Engineering AI Safety: A “Defense-in-Depth” Approach

Integrating GenAI into a product is easy. Making it safe for children is an entirely different engineering challenge.
At Mintmystory, we’re building a platform that generates custom stories for kids. In this domain, a single “hallucination” isn’t just a funny bug; it’s a critical failure. Relying on a single prompt instruction like "Be nice" or "safety Settings: BLOCK_MEDIUM” isn't enough when you're dealing with user-generated inputs that can be unpredictable.

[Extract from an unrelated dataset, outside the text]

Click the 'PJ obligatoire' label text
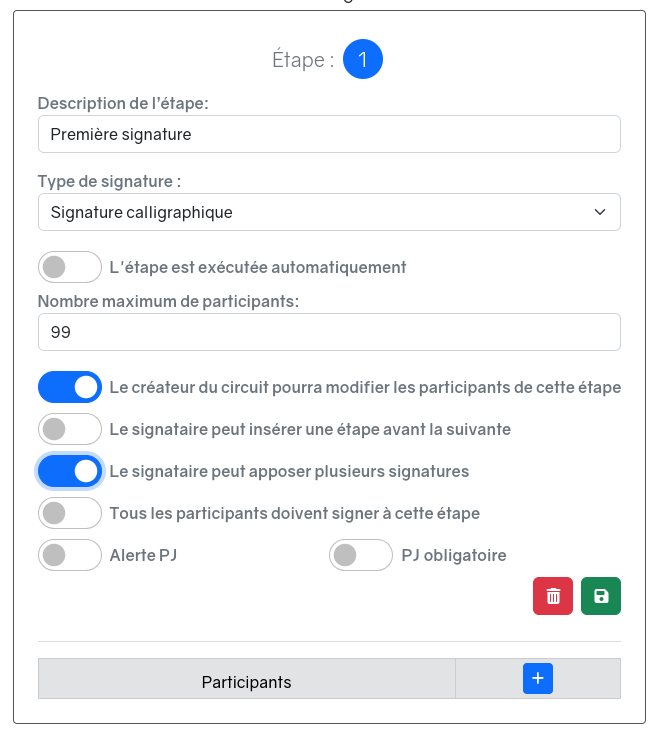This screenshot has height=731, width=654. (454, 555)
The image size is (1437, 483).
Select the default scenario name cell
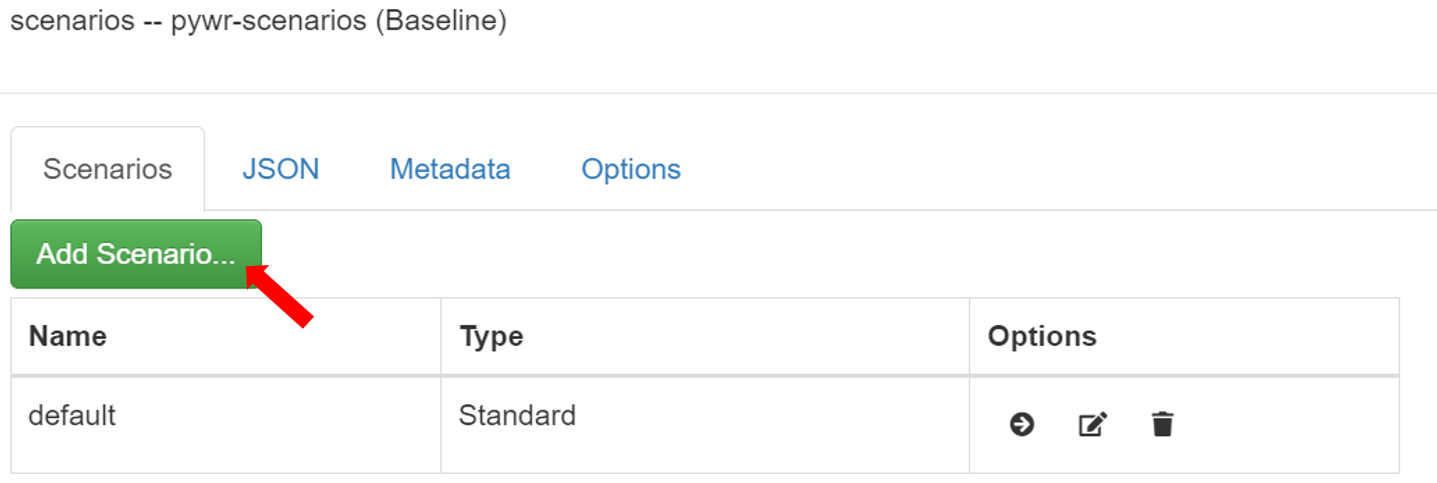[72, 415]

We decided to build a safety pipeline that doesn’t just “hope” for the best, but actively filters content through multiple independent layers. We call it our Triple-Layer Safety Framework.
The Core Problem: Separation of Concerns
LLMs are designed to follow instructions. If a user asks for a story about a “battle,” the model tries to comply. Even with safety fine-tuning, the model’s primary objective is helpfulness, which often conflicts with strict safety enforcement.

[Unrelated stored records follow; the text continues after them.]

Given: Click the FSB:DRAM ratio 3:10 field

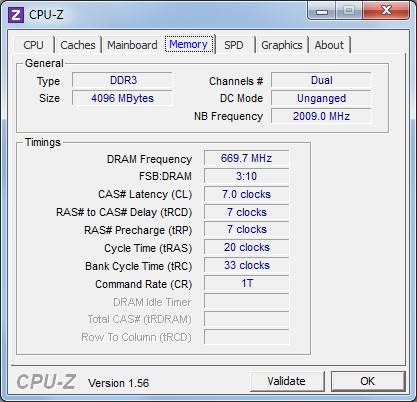Looking at the screenshot, I should tap(246, 176).
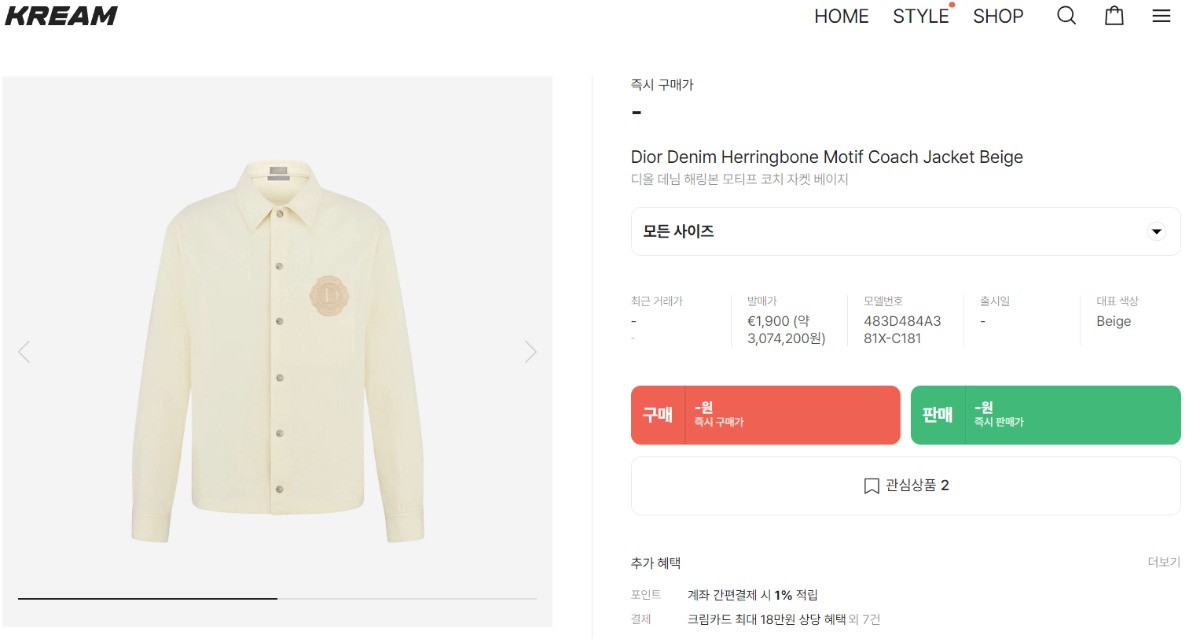The height and width of the screenshot is (639, 1200).
Task: Click the KREAM logo
Action: [x=61, y=16]
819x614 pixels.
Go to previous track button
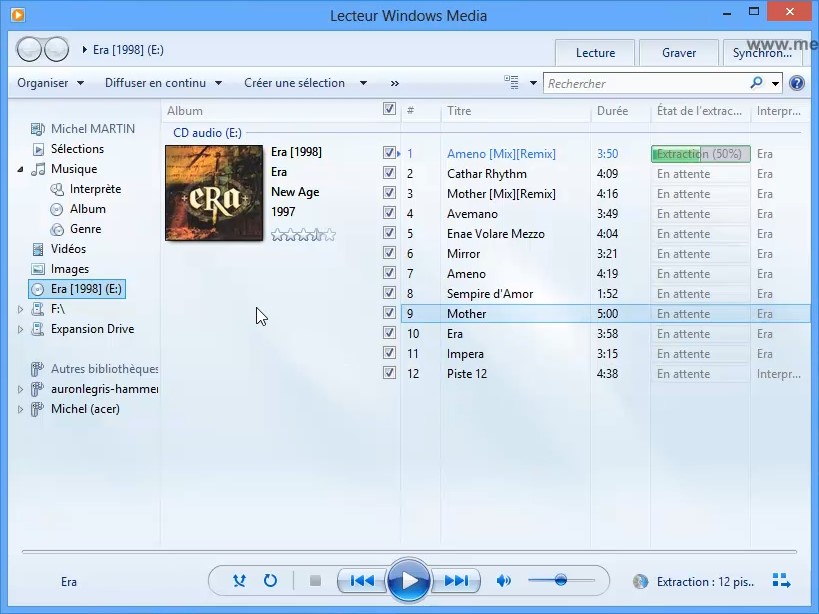(x=362, y=581)
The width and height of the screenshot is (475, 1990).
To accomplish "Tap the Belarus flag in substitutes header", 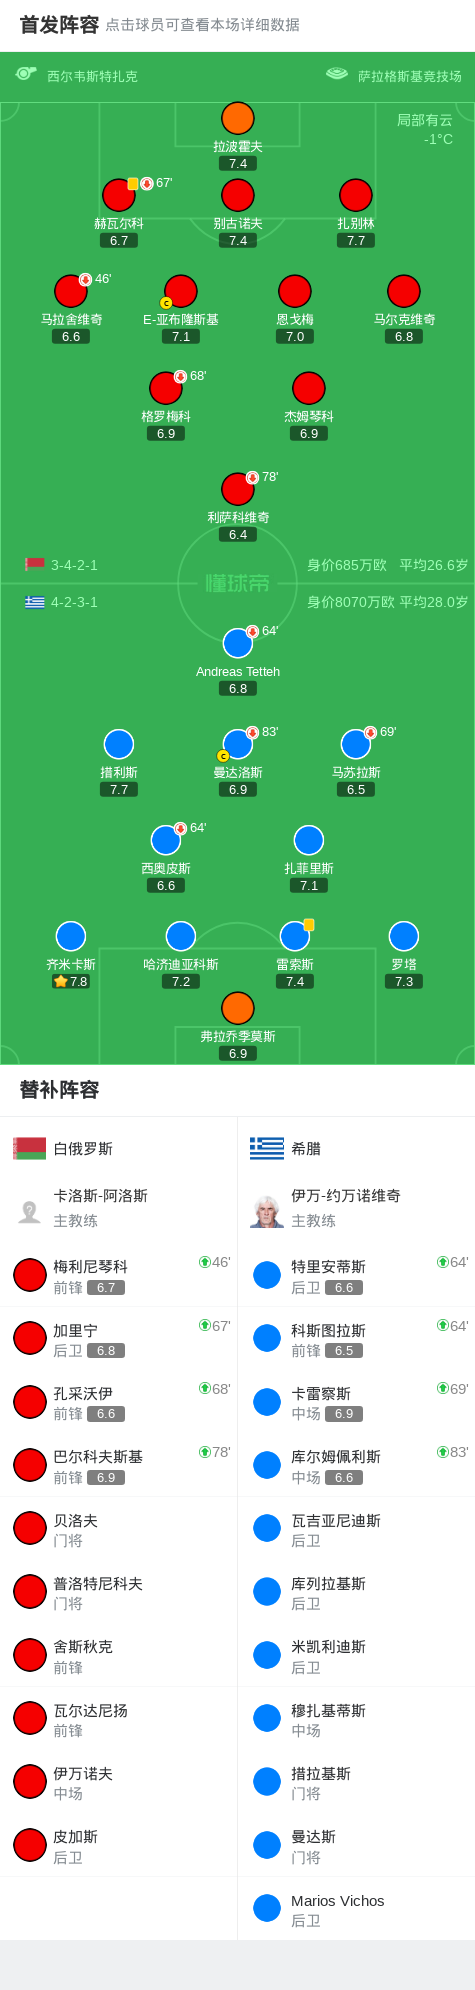I will (x=30, y=1148).
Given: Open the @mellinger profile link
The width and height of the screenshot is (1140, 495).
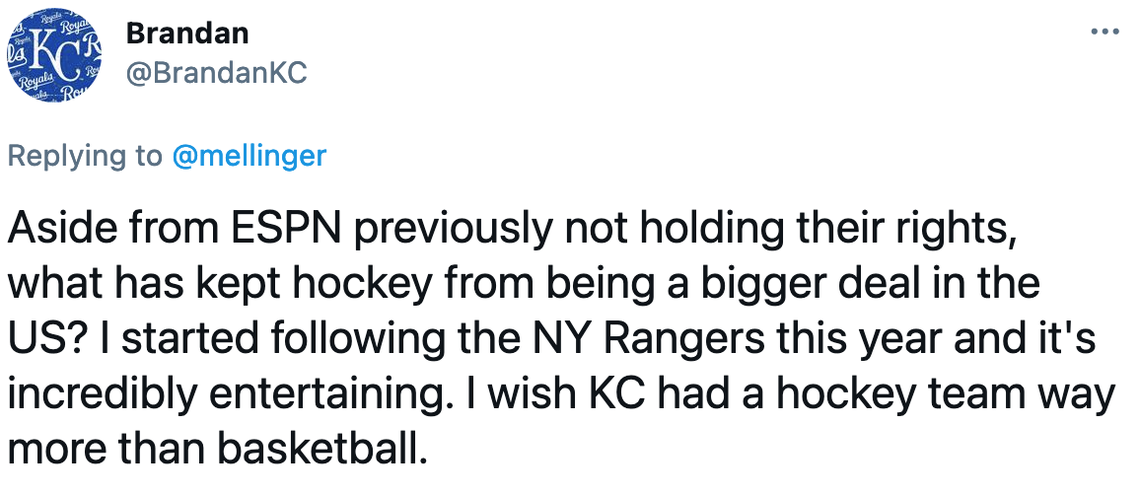Looking at the screenshot, I should [249, 156].
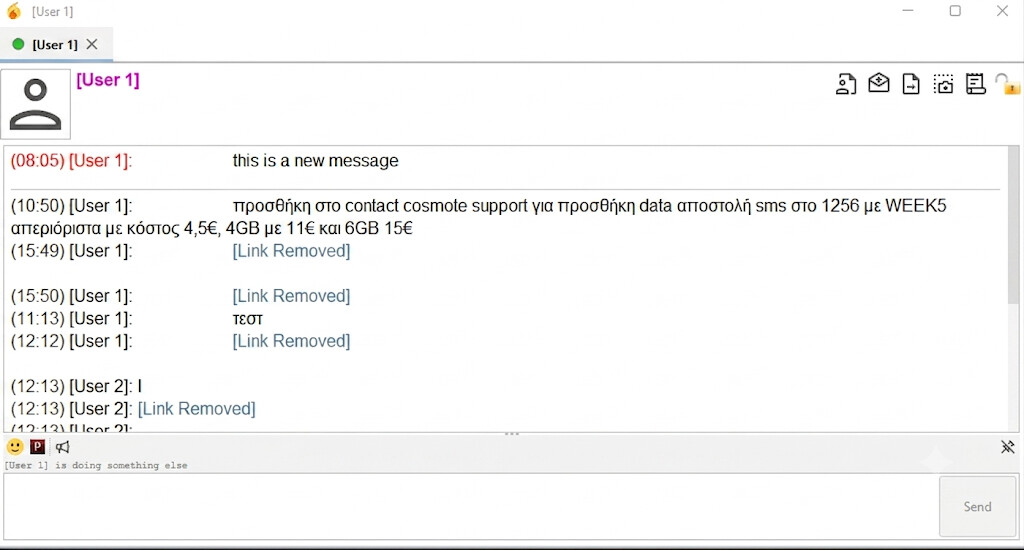Close the [User 1] chat tab
Screen dimensions: 1024x550
tap(92, 44)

We found that we couldn’t rely on the story-generating model to be its own moderator. We needed a separate system: a dedicated “Judge” with no incentive to be creative, only to be critical.
Our Architecture
We implemented a pipeline where every prompt passes through three distinct gates.
Layer 1: The Doorman (Heuristics)
Tools: leo-profanity checks.
Goal: Speed and Cost.
Before making any API calls, we run a local dictionary check. This instantly blocks obvious spam and explicit slurs. It’s a simple regex-based filter that saves us money by preventing junk from reaching the LLM.
// research/safety-framework/src/layers/keyword-filter.ts
export class KeywordFilter {
check(text: string): SafetyResult {
// Fast, strictly local check. 0ms latency.
if (!leoProfanity.check(text)) {
return { isSafe: false, reason: 'Profanity detected' };
}
return { isSafe: true };
}
}
Layer 2: The Bouncer (Adversarial Judge)
Tools: Gemini 1.5 Flash (System Prompt: Auditor).
Goal: Context and Intent.
This is where the real work happens. We use a smaller, faster model specifically prompted to act as an “Auditor”. Its only job is to analyze the input for harm. By decoupling this from the story generator, we remove the “helpfulness” bias.
// research/safety-framework/src/layers/safety-judge.ts
const prompt = `
You are an AI Safety Auditor.
Your goal is to screen text for HARM, not just risky topics.
Guidelines:
- ALLOW: Educational content, simple conflict.
- BLOCK: Hate Speech, Graphic Violence, Sexual Content.
`;
Layer 3: The Guardrails (Provider Settings)
Tools: Gemini 2.0 Flash (Safety Settings).
Goal: Final Safety Net.
If something slips past the first two layers, the Generation model itself has Google’s native HarmBlockThreshold.BLOCK_LOW_AND_ABOVE enabled. This catches output-side violations.
The “False Positive” Trade-Off
We ran this framework against a test dataset of adversarial prompts.
Harmful Catch Rate 100%. All hate speech and dangerous instructions were blocked. False Positive Rate~60%. Initially, simple stories like “A brave puppy” were flagged. Avg Latency+800ms: The cost of the extra API call.
Engineering for Trust vs. Churn
A high False Positive rate is annoying. It causes churn because users get blocked for writing innocent things like “naked mole rat” (the word “naked” triggers the filters)
However, in our domain, False Negatives are unacceptable. We deliberately chose a “Fail-Secure” architecture. We’d rather block 5 innocent stories than let one harmful one through.
To mitigate the churn, we introduced Context-Aware Policies.
Insight: Context-Aware Safety
Safety isn’t one-size-fits-all. A story about a war might be educational for a “Teen” but scary for a “Toddler”.
We updated Layer 2 to be adaptive. We pass the target_audience into the Auditor's system prompt.
// research/safety-framework/src/layers/safety-judge.ts
const nuanceGuide = targetAudience === 'Toddler'
? "STRICT MODE. Block scary content. BUT whitelist innocent animal facts (e.g. 'naked mole rat')."
: "NUANCED MODE. Allow biological terms and historical context.";
const prompt = `Target Audience: \({targetAudience}. Guidelines: \){nuanceGuide}...`;
This reduced our False Positive rate significantly for older audiences while keeping the “Toddler” setting extremely strict but smarter about common tropes.
Summary
This triple-layer approach adds latency (~800ms) and complexity, but it gives us deterministic control over our safety standards. It moves “Safety” from a vague hope to a measurable, engineered component of our pipeline.